*AVAILABLE DATA*:
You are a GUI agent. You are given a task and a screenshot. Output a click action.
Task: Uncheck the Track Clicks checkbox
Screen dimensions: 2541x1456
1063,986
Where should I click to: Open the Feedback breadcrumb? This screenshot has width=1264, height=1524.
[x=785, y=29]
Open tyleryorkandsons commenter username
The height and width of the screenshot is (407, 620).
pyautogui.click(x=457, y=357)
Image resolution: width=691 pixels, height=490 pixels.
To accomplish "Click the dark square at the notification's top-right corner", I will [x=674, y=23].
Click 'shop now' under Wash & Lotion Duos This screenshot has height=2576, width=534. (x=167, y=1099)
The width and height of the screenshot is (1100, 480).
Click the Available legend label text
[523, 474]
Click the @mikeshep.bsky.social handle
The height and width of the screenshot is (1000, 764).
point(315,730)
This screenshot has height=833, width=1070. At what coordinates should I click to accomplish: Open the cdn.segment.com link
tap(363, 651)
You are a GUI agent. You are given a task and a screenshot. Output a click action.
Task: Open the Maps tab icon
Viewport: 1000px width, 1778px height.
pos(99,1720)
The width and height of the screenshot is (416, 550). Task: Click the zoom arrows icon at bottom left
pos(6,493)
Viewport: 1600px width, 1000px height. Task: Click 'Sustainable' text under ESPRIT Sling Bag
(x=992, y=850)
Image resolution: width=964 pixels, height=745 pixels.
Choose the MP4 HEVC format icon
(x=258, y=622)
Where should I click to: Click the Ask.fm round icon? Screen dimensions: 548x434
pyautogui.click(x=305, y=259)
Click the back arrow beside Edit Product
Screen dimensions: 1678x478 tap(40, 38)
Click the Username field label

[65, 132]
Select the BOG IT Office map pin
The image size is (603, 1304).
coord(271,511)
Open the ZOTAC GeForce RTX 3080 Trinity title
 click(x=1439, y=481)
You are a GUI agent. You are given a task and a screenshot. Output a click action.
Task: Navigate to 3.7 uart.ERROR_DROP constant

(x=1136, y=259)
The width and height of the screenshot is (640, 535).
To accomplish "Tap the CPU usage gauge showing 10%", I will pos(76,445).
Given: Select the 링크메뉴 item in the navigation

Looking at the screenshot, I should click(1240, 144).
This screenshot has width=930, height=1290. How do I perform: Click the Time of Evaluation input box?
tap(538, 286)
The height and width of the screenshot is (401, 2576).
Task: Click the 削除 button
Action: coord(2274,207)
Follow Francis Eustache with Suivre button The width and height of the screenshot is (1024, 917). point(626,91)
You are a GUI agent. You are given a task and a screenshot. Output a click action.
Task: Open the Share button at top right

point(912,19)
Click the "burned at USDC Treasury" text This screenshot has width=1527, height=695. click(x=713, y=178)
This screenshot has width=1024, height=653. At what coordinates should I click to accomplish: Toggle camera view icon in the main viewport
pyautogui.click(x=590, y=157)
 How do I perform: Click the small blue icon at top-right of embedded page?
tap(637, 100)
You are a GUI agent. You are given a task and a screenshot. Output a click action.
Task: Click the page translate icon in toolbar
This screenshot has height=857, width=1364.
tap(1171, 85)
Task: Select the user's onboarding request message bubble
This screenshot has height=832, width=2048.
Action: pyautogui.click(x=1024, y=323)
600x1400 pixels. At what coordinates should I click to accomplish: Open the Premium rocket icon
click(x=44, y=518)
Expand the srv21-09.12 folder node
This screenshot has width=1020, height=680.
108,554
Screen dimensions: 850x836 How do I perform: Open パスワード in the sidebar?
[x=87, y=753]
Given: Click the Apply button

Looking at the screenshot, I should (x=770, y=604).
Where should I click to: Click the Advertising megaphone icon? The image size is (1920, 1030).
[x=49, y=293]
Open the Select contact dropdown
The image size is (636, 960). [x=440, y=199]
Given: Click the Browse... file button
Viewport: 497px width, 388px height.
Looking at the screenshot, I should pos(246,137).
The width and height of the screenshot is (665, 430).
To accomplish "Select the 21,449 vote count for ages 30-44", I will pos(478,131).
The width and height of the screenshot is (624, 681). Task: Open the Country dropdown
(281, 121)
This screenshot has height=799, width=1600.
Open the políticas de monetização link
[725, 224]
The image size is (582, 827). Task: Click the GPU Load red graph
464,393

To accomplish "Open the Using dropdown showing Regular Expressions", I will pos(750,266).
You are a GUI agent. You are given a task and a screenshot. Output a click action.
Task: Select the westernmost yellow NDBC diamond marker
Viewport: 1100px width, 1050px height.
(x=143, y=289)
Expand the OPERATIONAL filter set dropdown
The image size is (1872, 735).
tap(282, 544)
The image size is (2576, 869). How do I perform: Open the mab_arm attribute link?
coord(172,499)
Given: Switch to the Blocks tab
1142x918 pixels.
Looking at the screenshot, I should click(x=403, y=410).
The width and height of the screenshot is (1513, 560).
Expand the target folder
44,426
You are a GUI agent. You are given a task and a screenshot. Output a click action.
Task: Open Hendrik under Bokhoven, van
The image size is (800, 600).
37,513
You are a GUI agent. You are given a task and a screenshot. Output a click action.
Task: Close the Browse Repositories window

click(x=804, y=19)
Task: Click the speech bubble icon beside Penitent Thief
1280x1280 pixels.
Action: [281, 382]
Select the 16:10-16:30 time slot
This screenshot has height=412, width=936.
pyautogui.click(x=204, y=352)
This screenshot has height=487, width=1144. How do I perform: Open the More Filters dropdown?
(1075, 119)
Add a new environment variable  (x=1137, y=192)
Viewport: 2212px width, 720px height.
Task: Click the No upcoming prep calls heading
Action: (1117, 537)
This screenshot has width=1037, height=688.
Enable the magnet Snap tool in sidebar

*ACTIVITY*: The expected output is every line of the records in which the string "bubble" appears.

*RESPONSE AREA*:
Task: Select the user's onboarding request message bubble
Task: Click the speech bubble icon beside Penitent Thief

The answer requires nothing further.